CENTRIC- Fighting for a More Inclusive World Picture

Ana Gasparini practices self-defense with classmate Taylor Foxworth, who said that her personality and laughter are contagious throughout the class.

As frantic and stressed-out students barged into the All Knight Study by the CFE Arena on a Monday afternoon, they slowed down with a warm welcome and shining smile belonging to employee Ana Lauren Gasparini.

The University of Central Florida, which frequently prides itself on standing for opportunity, recently initiated a new program called Inclusive Education Services. Ana was one of six inaugural IES students in fall of 2015. Students who wish to apply for IES must have a documented intellectual disability, exited the K-12 system, and most importantly, a desire to learn, according to accessibility consultant Lauren Bubis.

Ana, who was born with Down syndrome, has successfully been immersed in UCF’s community. She is currently enrolled in all-inclusive self-defense and career planning courses, lives in student housing and has an on-campus job at the Student Union. Working on campus is one of Ana’s beloved opportunities of being a Knight.

“It makes me feel like I’m wanted,” she said. “I want Mr. Adams to know I thank you for believing in me and giving me a chance.”

Matthew Adams, the Student Union facility specialist and Ana’s boss, believes that other Student Union employees have benefited greatly from working with her.

“She’s humble, eager to learn and wants so badly to be a part of our community,” Adams said. “It really inspires others to take some of the work opportunities they may have missed. She’s so excited about it that she makes others excited about it.”

While the opportunity to work on campus is often taken for granted, Gasparini holds it close to her heart. It has impacted her in more ways than one, as she has struggled with feeling wanted in the past.

Her education has not always taken place in an inclusive community. Back in elementary school, she came across two boys who would constantly bully her.
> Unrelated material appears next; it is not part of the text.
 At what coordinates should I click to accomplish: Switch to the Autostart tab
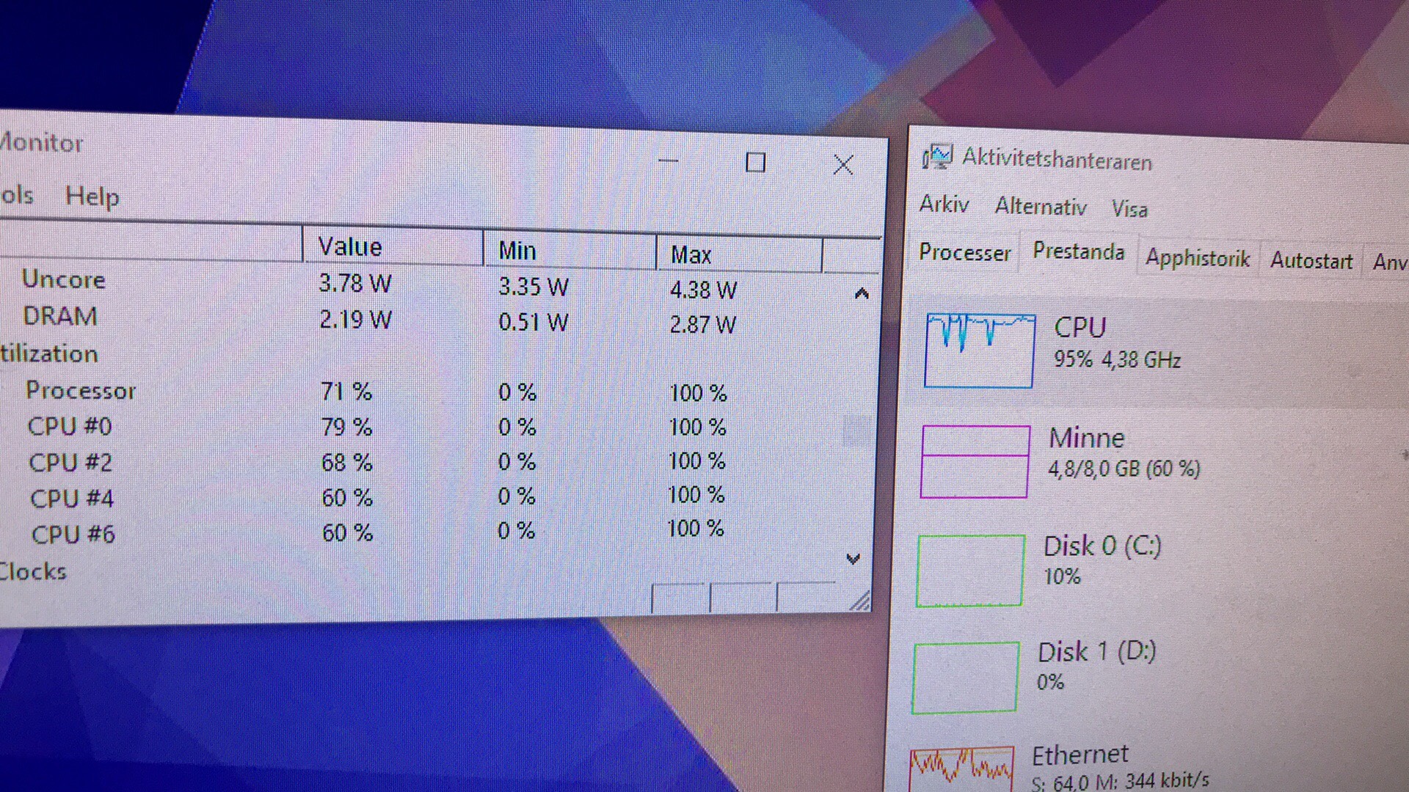click(1311, 261)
“The two boys pushed me and bullied me around. They made me feel like I couldn’t start my heart,” Ana said. “I guess they were scared of me because I was different.”

As she made her way through grade school, she began to experience an increasing amount of support and acceptance from the community around her. While she now has many friends and supporters across UCF’s community, her biggest supporters have always been her family.

“My parents have always been very supportive. They said I was an easy child, and I didn’t get in trouble all the time like my sister does,” Ana spoke with a grin from ear to ear.

Ana’s father, Joe, shares a special bond with his daughter.

“She’s my buddy, my friend and my pal. We are just terribly proud of her,” Joe said with immense pride in his voice. “She’s also an inspiration to her younger sister, Molly, who’s in medical school right now, to make the most of the opportunities she has. Her big sister has taught her that.”

Seeing as IES is a three-year program, Ana is halfway through and will focus more on her career after college for the duration of the program.

For years, Ana has had her sights set on Hollywood and aspires to become an actress and model. After recently visiting Los Angeles and feeling its aura, her dreams have been cemented. In order to achieve her goal, she is considering taking some theater classes in her last year.

With firm confidence in her voice, Ana said she won’t let anything get in her way.

“I believe anything is possible,” Ana said. “I just do.”